▸ **Quoted passage**
- - - -
Boardman Medical Ransomware Attack

Boardman Medical Ransomware Attack

On June 2019 N.E.O. Urology Boardman was hit by a severe ransomware attack effectively locking them out of their own systems. Total damage consists of the $75.000, – ransom was paid and an additional revenue loss of between $60.000, – to $100.000, -. So, what can we learn from this?

News source:

The Victim

N.E.O. Urology Boardman is part of the N.E.O. Urology Associates, Inc. They are known for the compassionate and skillful care with minimal invasive surgeries according to their website.

Operating from the Mahoning and Trumbull counties and surrounding areas. Finally, online sources indicate N.E.O Urology Associates as presenting a revenue of $4.6 Million annually.

News stories suggest that they have worked with local police teams but have otherwise disclosed very little information regarding the incident.

The Attack

According to various news sources, the Boardman practice administrator came into the office one morning to find all systems had been locked and a fax demanding a ransom of $75,000, – be paid in Bitcoin to unlock the systems.

The Fax listed as the point of contact for further information. As of writing this article, the domain is available for 89,00€/year.
- - - -
▸ **Exercise data**
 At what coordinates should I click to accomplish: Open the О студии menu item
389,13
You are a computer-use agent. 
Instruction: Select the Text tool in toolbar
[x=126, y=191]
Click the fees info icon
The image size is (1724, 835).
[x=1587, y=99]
- - - -
▸ **Instructions**
1. Using the ransomware attack article, decide whether each statement agrees with it: (a) The attack on N.E.O. Urology Boardman took place in June 2019. (b) The ransom demand arrived by email. (c) N.E.O. Urology Boardman has worked with local police teams. Answer yes or no for each, quoting the deciding words.
2. From the ransomware attack article, write out the passage between "N.E.O. Urology Boardman is" and "of $4.6 Million annually.", inclusive.

▸ **Answer section**
1.
(a) Yes: "On June 2019 N.E.O. Urology Boardman was hit by a severe ransomware attack"
(b) No: "a fax demanding a ransom of $75,000, – be paid in Bitcoin"
(c) Yes: "they have worked with local police teams"

2.
N.E.O. Urology Boardman is part of the N.E.O. Urology Associates, Inc. They are known for the compassionate and skillful care with minimal invasive surgeries according to their website.

Operating from the Mahoning and Trumbull counties and surrounding areas. Finally, online sources indicate N.E.O Urology Associates as presenting a revenue of $4.6 Million annually.